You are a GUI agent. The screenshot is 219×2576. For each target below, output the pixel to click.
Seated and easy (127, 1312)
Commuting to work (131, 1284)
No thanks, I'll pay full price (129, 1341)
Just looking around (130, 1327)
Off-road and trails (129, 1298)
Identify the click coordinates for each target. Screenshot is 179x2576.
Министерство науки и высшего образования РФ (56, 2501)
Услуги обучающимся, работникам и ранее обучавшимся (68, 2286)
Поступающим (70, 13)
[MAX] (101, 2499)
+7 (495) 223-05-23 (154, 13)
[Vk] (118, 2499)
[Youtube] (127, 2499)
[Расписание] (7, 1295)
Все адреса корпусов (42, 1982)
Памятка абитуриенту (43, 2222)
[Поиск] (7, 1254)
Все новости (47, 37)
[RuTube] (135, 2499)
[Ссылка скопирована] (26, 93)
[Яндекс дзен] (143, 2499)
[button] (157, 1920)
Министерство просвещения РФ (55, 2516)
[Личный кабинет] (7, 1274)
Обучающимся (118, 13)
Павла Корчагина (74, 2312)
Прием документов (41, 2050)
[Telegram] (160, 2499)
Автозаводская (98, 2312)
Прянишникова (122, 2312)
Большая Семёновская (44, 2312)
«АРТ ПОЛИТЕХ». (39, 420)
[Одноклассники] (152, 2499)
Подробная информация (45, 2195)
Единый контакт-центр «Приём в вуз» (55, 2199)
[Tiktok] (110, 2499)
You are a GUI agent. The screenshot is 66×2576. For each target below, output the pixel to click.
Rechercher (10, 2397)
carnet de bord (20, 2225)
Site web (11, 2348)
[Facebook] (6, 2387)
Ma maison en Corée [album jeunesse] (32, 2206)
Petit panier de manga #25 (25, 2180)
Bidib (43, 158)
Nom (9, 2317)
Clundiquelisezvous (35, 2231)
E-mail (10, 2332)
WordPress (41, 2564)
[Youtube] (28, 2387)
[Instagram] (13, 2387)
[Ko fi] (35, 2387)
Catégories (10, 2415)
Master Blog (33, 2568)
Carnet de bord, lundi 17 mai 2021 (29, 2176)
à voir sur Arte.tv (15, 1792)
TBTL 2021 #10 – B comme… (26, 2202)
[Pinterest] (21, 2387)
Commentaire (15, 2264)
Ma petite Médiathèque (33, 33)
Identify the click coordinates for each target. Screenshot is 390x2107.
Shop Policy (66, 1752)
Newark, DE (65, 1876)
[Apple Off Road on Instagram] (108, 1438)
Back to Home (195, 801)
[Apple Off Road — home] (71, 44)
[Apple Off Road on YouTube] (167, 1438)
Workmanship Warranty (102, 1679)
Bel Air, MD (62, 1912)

+ + +

TASK DETAILS:
Going from the line that has "[Расписание] (7, 1295)" through the last line of the entries, retype each line exactly as given and add nothing.

EXERCISE RESULT:
[Расписание] (7, 1295)
Все адреса корпусов (42, 1982)
Памятка абитуриенту (43, 2222)
[Поиск] (7, 1254)
Все новости (47, 37)
[RuTube] (135, 2499)
[Ссылка скопирована] (26, 93)
[Яндекс дзен] (143, 2499)
[button] (157, 1920)
Министерство просвещения РФ (55, 2516)
[Личный кабинет] (7, 1274)
Обучающимся (118, 13)
Павла Корчагина (74, 2312)
Прием документов (41, 2050)
[Telegram] (160, 2499)
Автозаводская (98, 2312)
Прянишникова (122, 2312)
Большая Семёновская (44, 2312)
«АРТ ПОЛИТЕХ». (39, 420)
[Одноклассники] (152, 2499)
Подробная информация (45, 2195)
Единый контакт-центр «Приём в вуз» (55, 2199)
[Tiktok] (110, 2499)
You are a GUI agent. The screenshot is 66×2576. For each target below, output the pixel to click.
Rechercher (10, 2397)
carnet de bord (20, 2225)
Site web (11, 2348)
[Facebook] (6, 2387)
Ma maison en Corée [album jeunesse] (32, 2206)
Petit panier de manga #25 (25, 2180)
Bidib (43, 158)
Nom (9, 2317)
Clundiquelisezvous (35, 2231)
E-mail (10, 2332)
WordPress (41, 2564)
[Youtube] (28, 2387)
[Instagram] (13, 2387)
[Ko fi] (35, 2387)
Catégories (10, 2415)
Master Blog (33, 2568)
Carnet de bord, lundi 17 mai 2021 (29, 2176)
à voir sur Arte.tv (15, 1792)
TBTL 2021 #10 – B comme… (26, 2202)
[Pinterest] (21, 2387)
Commentaire (15, 2264)
Ma petite Médiathèque (33, 33)
Identify the click coordinates for each target. Screenshot is 390x2107.
Shop Policy (66, 1752)
Newark, DE (65, 1876)
[Apple Off Road on Instagram] (108, 1438)
Back to Home (195, 801)
[Apple Off Road — home] (71, 44)
[Apple Off Road on YouTube] (167, 1438)
Workmanship Warranty (102, 1679)
Bel Air, MD (62, 1912)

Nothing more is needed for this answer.